Sobre todo en los siglos medievales, San Juan de la Peña poseyó notables bienes en todo el entorno. Iglesias, casas, tierras de labor, pueblos enteros formaron parte de su patrimonio. Localidades como Botaya, Bailo, Santa Cilia, Ena o Alastuey dependieron directamente del monasterio y prácticamente en todos los demás lugares tuvo amplios intereses económicos. Los monjes controlaron sus propiedades como señores feudales, percibían rentas y diezmos, impartían justicia, designaban párrocos, controlaban hasta el último detalle, hasta tal punto que eran los únicos que podían vender en la zona un elemento tan esencial para la vida humana y animal como la sal.
Pero este monasterio acumula hechos históricos que aumentan su valor. Fue el primer monasterio benedictino de Aragón y el más antiguo de los panteones de sus primeros soberanos.
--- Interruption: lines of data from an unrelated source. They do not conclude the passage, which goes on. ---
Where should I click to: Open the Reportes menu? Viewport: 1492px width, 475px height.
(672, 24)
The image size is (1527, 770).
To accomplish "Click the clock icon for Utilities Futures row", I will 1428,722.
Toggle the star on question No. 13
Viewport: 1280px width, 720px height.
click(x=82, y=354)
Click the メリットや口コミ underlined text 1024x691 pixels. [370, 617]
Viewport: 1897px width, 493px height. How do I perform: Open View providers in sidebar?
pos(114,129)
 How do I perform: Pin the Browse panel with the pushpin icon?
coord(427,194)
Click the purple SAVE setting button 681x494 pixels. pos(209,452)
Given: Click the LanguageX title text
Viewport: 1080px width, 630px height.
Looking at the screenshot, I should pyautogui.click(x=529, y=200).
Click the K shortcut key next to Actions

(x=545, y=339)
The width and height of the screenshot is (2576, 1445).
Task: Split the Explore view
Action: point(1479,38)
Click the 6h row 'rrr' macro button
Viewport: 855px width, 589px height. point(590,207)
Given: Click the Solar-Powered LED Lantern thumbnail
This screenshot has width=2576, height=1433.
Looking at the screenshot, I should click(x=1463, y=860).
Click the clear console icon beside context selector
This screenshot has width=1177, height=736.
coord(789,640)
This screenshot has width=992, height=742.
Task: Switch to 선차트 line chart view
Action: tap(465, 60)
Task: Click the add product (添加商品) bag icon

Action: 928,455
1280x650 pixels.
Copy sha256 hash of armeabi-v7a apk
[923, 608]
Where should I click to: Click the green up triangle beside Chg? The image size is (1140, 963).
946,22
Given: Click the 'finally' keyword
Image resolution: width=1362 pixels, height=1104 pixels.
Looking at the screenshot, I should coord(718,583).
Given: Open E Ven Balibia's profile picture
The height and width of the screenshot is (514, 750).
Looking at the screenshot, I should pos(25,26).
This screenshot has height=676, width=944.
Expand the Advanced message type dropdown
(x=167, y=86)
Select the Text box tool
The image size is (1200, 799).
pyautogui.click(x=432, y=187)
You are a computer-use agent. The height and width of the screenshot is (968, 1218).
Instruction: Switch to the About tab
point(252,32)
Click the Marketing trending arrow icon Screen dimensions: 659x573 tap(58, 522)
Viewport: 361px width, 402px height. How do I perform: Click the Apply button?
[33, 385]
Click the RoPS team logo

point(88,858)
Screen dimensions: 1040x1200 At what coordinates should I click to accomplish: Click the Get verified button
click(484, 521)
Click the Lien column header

Desde el punto de vista religioso sobresale porque fue el centro que inició el cambio de liturgia en toda la Península Ibérica, adoptando en 1071 la modalidad romana y desterrando el rito mozárabe que, entre otros aspectos, distanciaba al reino del resto de Occidente.
Todo se remonta al año 600, cuando en una jornada de caza un joven, de nombre Voto, perseguía con su caballo la carrera de un ciervo veloz. Tan encelado estaba en dicha tarea este acomodado joven zaragozano, que hasta el último momento no advirtió que había llegado al borde de lo más alto del precipicio del monte Pano. Mientras el venado saltaba desde el rojizo farallón rocoso, Voto, a lomos de su caballo, presintió la caída y advirtió que la muerte se hallaba a sus pies. La inercia y la velocidad del rápido galope le conducían hacia lo más profundo del acantilado. En cuestión de segundos, Voto se encomendó a San Juan Bautista –santo de su devoción-, y el caballo, milagrosamente, frenó en seco al borde del abismo. Agradecido a San Juan, Voto descendió a pie por donde pudo para examinar el paraje del fondo del barranco. Allí, entre la maraña de tupida vegetación, halló la cueva del Galeón al pie de la peña rocosa, lugar donde manaban aguas cristalinas y donde se encontraba una pequeña iglesia dedicada a San Juan Bautista, en cuyo interior yacía el cadáver incorrupto de un ermitaño llamado Juan de Atarés. Impresionado por el hallazgo y por las circunstancias del suceso, el noble zaragozano regresó a su ciudad y vendió cuantas pertenencias familiares poseía. Posteriormente, en compañía de su hermano Félix, se retiró al lugar para llevar una vida de retiro y oración, y levantar una ermita en honor a San Juan, lugar donde con el transcurso de los años se levantaría el Monasterio Viejo de San Juan de la Peña. Hoy, como recuerdo del suceso y fundación del monasterio, podemos encontrar una capilla renacentista y barroca en honor a estos dos santos -S. Voto y S. Félix-, levantada junto al claustro románico.
La legendaria tradición también cuenta que, en épocas medievales, a San Juan de la Peña acudían numerosos peregrinos y devotos para admirar la más importante de sus reliquias: el preciado y disputado Santo Grial, copa en la que bebió Cristo durante el transcurso de la última cena. Se narra que, traído a tierras oscenses por San Lorenzo como regalo del Papa Sixto II, el Santo Cáliz comenzó una peregrinación por distintos parajes religiosos del Pirineo como consecuencia del peligro que suponía la notable presencia musulmana. Permaneció en el monasterio largo tiempo, hasta que el rey Martín I el Humano lo solicitara a los monjes pinatenses, quienes lo enviaron a la Aljafería de Zaragoza, hasta llegar a la catedral de Valencia, donde hoy todavía permanece guardado.